There are several theories about how this treatment works but the most accepted theory is that the micro-trauma caused by the repeated shock waves increases the blood flow to the area and this promotes healing. The treatment is simple, quick and non-invasive.
Indications for ESWT
ESWT can be an effective treatment for the following conditions. An initial ultrasound will also be performed to demonstrate the pathology prior to treatment commencing.
- Plantar Fasciitis (Painful Heel)
- Achilles Tendinopathy
- Patellar Tendinopathy (Jumper’s Knee)
- Lateral Epicondylitis (Tennis Elbow)
- Medial Epicondylitis (Golfer’s Elbow)
- Calcific Tendinitis of the shoulder
About the examination
In most instances three (3) treatments spaced a week apart will be required to successfully treat the majority of patients. Some patients may require additional treatment if there is not sufficient energy given in three (3) visits. The initial appointment will take one hour but all subsequent appointments will only take 30 minutes. The treatment is very simple. The affected area of the body is positioned against the cushioned head of the ESWT machine. The converted shock waves or energy pulses are then applied to the affected area through the head of the machine. The number and strength of the pulses given depends on the patient and the area being treated, but a certain amount of energy needs to be delivered in order for the treatment to be effective.
Following treatment it is quite common for patients to experience an exacerbation of symptoms. Please continue to avoid anti-inflammatory medication during the treatment interval. Paracetamol may be taken for pain relief. Some localised bruising may occur.
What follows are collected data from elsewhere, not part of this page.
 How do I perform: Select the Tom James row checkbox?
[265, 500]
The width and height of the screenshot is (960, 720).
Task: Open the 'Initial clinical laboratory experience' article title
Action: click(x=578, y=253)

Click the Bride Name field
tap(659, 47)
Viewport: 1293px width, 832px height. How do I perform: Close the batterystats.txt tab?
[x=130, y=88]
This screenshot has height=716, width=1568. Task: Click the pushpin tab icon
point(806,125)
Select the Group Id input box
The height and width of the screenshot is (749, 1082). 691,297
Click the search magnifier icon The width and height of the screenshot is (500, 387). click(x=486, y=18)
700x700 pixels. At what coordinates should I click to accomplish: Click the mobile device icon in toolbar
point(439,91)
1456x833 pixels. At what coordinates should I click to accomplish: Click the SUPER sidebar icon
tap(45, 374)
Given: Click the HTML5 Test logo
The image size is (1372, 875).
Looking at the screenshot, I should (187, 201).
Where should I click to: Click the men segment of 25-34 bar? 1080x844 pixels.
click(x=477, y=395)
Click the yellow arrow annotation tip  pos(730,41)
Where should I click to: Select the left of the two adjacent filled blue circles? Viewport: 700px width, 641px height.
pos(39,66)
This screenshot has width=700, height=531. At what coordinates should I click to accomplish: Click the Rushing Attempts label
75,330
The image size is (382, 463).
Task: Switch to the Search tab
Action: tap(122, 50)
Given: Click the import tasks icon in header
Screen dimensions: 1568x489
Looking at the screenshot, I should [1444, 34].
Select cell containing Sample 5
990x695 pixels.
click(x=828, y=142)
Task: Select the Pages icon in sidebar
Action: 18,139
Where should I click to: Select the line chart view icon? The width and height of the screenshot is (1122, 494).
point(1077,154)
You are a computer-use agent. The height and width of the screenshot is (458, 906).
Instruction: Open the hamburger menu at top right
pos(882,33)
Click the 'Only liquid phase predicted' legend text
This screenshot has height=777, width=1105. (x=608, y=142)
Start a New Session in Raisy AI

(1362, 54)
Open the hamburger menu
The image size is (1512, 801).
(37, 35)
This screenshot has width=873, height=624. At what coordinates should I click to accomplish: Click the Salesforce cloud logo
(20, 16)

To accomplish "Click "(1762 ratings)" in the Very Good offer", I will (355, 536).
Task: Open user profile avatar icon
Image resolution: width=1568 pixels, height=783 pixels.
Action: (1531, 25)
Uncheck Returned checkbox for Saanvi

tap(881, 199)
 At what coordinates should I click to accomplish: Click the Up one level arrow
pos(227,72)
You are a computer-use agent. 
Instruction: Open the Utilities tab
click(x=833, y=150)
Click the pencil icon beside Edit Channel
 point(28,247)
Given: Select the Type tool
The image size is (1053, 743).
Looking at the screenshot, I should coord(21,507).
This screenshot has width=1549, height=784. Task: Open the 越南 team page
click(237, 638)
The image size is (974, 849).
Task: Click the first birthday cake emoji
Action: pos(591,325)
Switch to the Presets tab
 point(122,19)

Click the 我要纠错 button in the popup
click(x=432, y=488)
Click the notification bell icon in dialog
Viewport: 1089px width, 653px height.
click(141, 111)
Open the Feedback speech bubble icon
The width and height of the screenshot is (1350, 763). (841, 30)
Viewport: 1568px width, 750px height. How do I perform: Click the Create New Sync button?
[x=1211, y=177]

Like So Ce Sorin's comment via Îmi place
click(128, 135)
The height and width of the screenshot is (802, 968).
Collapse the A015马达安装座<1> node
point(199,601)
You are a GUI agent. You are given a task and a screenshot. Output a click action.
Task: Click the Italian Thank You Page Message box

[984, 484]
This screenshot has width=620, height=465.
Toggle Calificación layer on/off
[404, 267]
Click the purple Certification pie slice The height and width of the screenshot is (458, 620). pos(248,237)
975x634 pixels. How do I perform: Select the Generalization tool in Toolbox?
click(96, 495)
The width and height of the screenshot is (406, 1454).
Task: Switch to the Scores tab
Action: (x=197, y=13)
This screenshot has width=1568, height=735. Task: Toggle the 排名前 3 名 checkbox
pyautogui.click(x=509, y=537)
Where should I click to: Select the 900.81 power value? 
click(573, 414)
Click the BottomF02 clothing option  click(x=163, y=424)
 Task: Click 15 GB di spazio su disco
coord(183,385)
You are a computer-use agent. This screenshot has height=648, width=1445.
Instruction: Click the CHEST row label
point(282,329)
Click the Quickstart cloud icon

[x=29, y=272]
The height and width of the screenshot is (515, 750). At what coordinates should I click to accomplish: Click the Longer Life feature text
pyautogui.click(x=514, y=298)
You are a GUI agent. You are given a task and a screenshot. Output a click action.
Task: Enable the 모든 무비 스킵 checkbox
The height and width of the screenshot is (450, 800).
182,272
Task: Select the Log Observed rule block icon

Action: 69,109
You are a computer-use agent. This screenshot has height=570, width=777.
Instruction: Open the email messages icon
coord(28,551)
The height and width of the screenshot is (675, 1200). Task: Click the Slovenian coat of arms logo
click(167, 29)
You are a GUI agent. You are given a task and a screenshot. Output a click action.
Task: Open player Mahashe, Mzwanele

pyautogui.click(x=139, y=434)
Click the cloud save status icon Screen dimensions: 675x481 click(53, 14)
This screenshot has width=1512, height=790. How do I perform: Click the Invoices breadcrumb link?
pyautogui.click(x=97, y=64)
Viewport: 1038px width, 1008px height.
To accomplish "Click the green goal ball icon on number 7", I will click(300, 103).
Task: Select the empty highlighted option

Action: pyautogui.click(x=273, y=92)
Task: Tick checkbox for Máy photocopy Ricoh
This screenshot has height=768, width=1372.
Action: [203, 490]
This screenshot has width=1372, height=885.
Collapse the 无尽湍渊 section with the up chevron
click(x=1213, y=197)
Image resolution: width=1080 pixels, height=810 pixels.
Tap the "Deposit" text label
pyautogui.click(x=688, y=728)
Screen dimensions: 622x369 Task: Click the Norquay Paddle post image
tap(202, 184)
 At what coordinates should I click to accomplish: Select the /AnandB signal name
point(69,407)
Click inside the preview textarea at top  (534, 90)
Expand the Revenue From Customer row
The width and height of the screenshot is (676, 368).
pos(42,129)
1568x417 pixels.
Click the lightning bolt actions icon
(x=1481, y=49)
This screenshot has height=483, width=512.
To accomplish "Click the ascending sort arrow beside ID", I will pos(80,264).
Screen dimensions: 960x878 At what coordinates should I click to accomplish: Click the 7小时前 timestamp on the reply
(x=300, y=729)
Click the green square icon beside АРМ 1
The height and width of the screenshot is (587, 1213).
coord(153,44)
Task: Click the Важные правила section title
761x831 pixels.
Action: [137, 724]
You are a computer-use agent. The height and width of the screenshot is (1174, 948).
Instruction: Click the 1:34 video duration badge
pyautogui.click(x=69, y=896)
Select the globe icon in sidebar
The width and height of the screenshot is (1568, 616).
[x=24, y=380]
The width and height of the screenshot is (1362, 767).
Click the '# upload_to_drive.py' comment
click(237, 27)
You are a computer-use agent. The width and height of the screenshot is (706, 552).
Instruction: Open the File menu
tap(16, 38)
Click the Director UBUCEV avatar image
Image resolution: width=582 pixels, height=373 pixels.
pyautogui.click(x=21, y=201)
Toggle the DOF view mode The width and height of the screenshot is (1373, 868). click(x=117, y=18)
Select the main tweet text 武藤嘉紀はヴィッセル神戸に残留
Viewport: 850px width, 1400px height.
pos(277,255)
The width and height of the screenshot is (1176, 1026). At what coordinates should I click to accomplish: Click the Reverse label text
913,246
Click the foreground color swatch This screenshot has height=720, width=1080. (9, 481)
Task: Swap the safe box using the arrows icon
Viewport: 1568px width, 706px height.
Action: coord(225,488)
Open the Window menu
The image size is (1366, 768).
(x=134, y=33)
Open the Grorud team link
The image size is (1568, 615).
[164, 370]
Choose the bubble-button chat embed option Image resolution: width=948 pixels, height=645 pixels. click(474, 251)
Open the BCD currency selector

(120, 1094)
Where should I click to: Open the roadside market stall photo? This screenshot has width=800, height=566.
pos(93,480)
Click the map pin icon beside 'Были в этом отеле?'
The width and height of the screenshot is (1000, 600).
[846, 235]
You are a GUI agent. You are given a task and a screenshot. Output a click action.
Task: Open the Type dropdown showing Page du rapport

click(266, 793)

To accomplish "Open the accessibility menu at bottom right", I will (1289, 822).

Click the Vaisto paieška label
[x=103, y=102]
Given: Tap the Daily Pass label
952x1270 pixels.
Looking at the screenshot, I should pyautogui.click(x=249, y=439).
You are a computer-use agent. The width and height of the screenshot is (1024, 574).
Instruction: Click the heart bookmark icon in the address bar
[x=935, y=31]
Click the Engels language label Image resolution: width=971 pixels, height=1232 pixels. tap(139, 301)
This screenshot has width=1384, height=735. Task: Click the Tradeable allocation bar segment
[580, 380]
If any of the following applies to you please let us know when making your appointment
- Bleeding disorders
- Children with unfused epiphyses
- Cardiac Pacemakers
- Local infections or malignancies
Do I need a referral for ESWT?
A Doctor’s referral is required for your initial diagnostic ultrasound scan. It should state +/- ESWT. The ultrasound scan will determine if this type of therapy is appropriate for your problem. This does not form part of the ESWT and is billed separately. However, the majority of the cost is covered by Medicare. If you then decide to proceed with the ESWT treatment a further referral is not required.
Is there a rebate for ESWT?
The majority of the fee for the initial diagnostic ultrasound scan is covered by Medicare. However, ESWT is currently not covered under Medicare or by the Private Health Funds. Workers’ Compensation cases are dealt with on an individual basis.